▶ PROBLEM TO WORK ON:
Answer these from the Michigan school budget text below:
1. How much would changing the actuarial valuation of the Public School Employees Retirement System save?
2. What minimum foundation allowance per pupil does the proposed increase bring about?
3. At what rate would the proposed tax on services be levied?

▶ TEXT SECTION:

##############################

Governor Jennifer Granholm's budget proposal for the 2008 fiscal year includes a number of provisions that affect school aid, including changes which would help plug the funding shortfall for the current year (fiscal 07). Below are some extracts from the release on the budget proposal with some commentary; a full analysis of the budget, and legislative action, will follow soon. Basically, the Governor's budget aims to close the gap in education funding this year, and increase state aid to education next year, with a combination of scattered spending cuts, accounting changes, and new or restructured taxes. The new and changed taxes are transaction taxes, like the sales tax, which will remain vulnerable to the condition of Michigan's economy. Addressing the current shortfall With regard to the current shortfall in education funding for this year, the release says:
In order to ensure that school funding is not cut mid-year, the governor proposes changing the actuarial valuation of the Public School Employees Retirement System to save $185 million and reducing spending of several new categorical programs by $5 million.
In other words, by changing how the value of the MPSERS pension assets are calculated, they hope to ease the pressures on local districts, which are currently responsible for making pension contributions on behalf of their employees (at a rate set by the state pension system). These $190 million in explicit savings will not quite cover half of the estimated $377 million shortfall for the current fiscal year. Further funds will come, the release says, from immediate adoption of the newly "restructured" taxes (see below). Funding for next year As to education funding for next year, the Governor proposes:
The governor's budget proposes an overall 2.6 percent, or $337.3 million, increase in Michigan's public schools. These increases include a $178 per student increase, which brings the minimum foundation allowance to $7,286 per pupil.
This follows an increase of around $200 per student for the current year, not counting any reductions that take place as a result of the shortfall. Also included is funding for districts to offer preschool services to at-risk children. Payments to districts losing students are increased by $16 million (to $36 million); funds for this will come from eliminating the middle school math initiative. Given that state budget authorities project declines in revenue for next year as things stand (with a particularly sharp drop in the school aid fund from the elimination of the Single Business Tax), the Governor's proposed increases can only come from new revenue. To this end, she proposes a replacement for the SBT and changes in a number of other taxes:
  • A "Michigan Business Tax" to replace the SBT, but exempting payroll, benefits and health care, so that it still represents a substantial tax cut compared to the SBT
  • A two-percent tax on services (excluding education and health care)

##############################

▶ ENTRIES PROVIDED:
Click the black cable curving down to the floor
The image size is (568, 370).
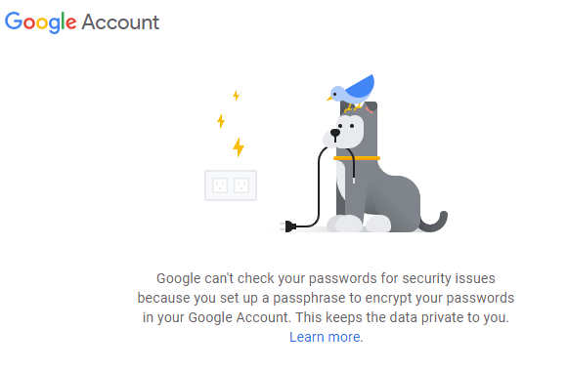click(319, 188)
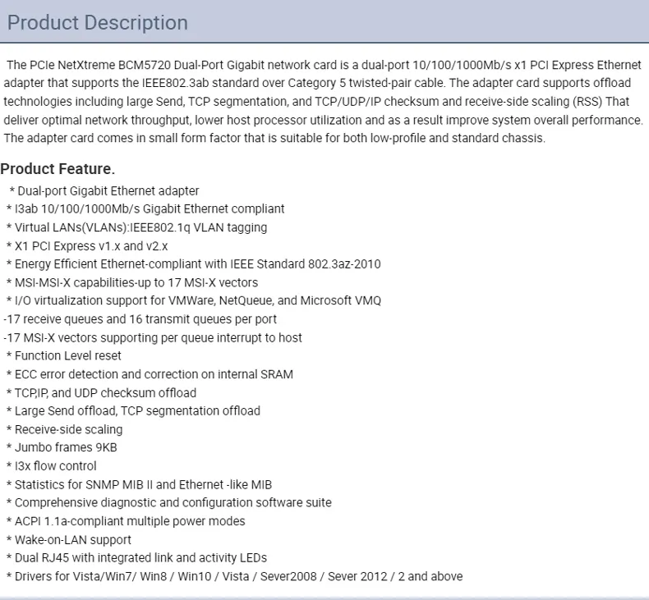Click the Product Feature heading
Viewport: 649px width, 600px height.
click(x=58, y=169)
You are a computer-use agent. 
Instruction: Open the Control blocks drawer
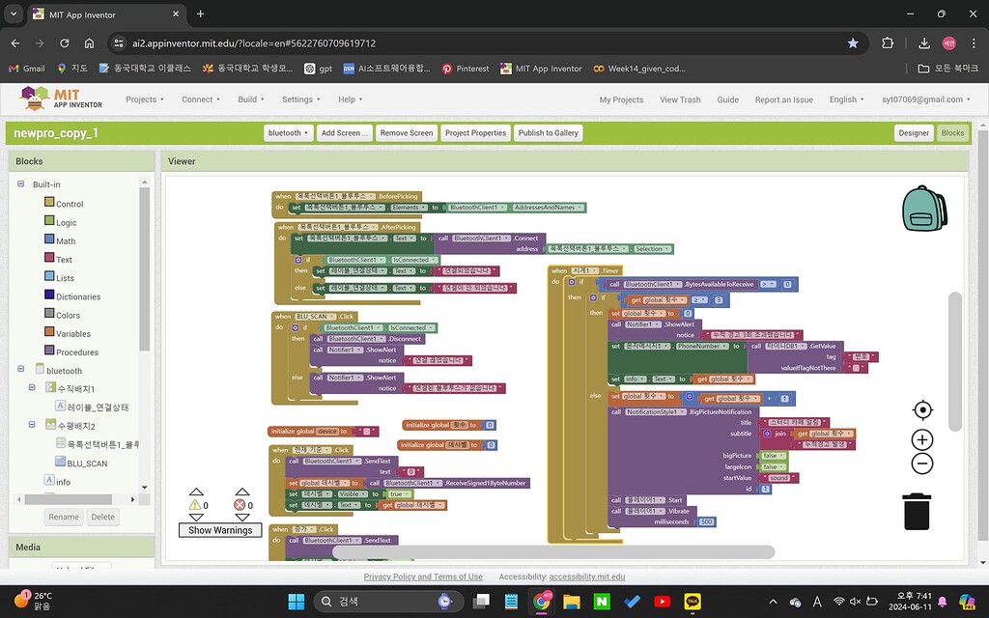click(66, 203)
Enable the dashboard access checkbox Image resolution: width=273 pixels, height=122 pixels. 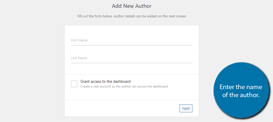pyautogui.click(x=74, y=84)
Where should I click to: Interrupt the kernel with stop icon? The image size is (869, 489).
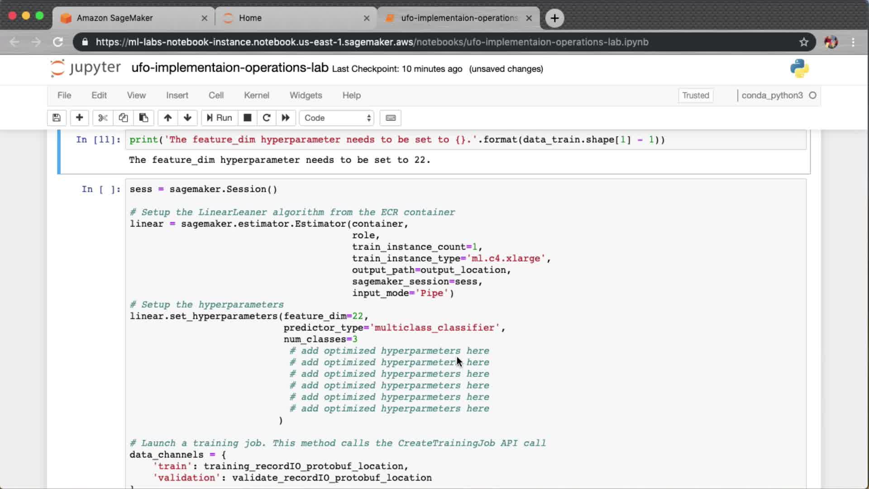pyautogui.click(x=247, y=118)
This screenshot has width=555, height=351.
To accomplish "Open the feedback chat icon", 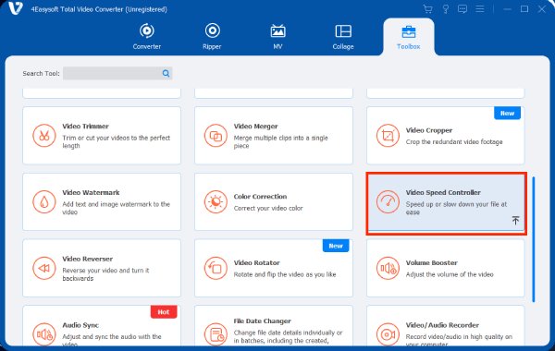I will pos(463,9).
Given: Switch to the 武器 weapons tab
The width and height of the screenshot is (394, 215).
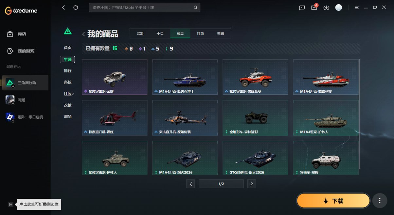Looking at the screenshot, I should [140, 33].
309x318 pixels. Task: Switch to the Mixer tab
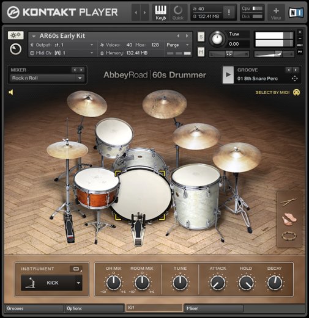(x=214, y=308)
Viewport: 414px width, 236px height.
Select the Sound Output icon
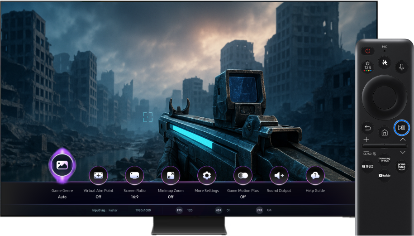[x=279, y=175]
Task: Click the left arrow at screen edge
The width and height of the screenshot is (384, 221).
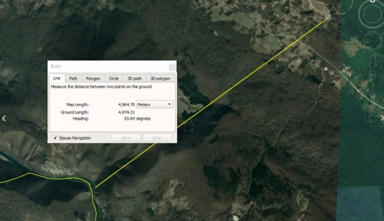Action: [x=4, y=118]
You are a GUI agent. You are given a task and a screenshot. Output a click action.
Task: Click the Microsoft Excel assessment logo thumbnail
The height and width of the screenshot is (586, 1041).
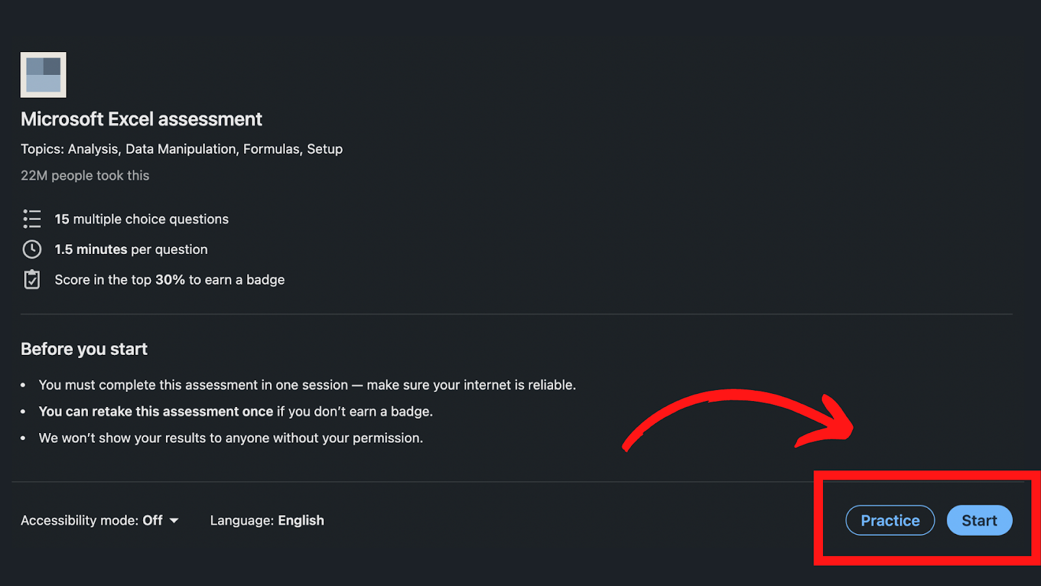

##############################

▶ ANSWER TO THIS EXERCISE:
1. $185 million.
2. $7,286 per pupil.
3. Two percent.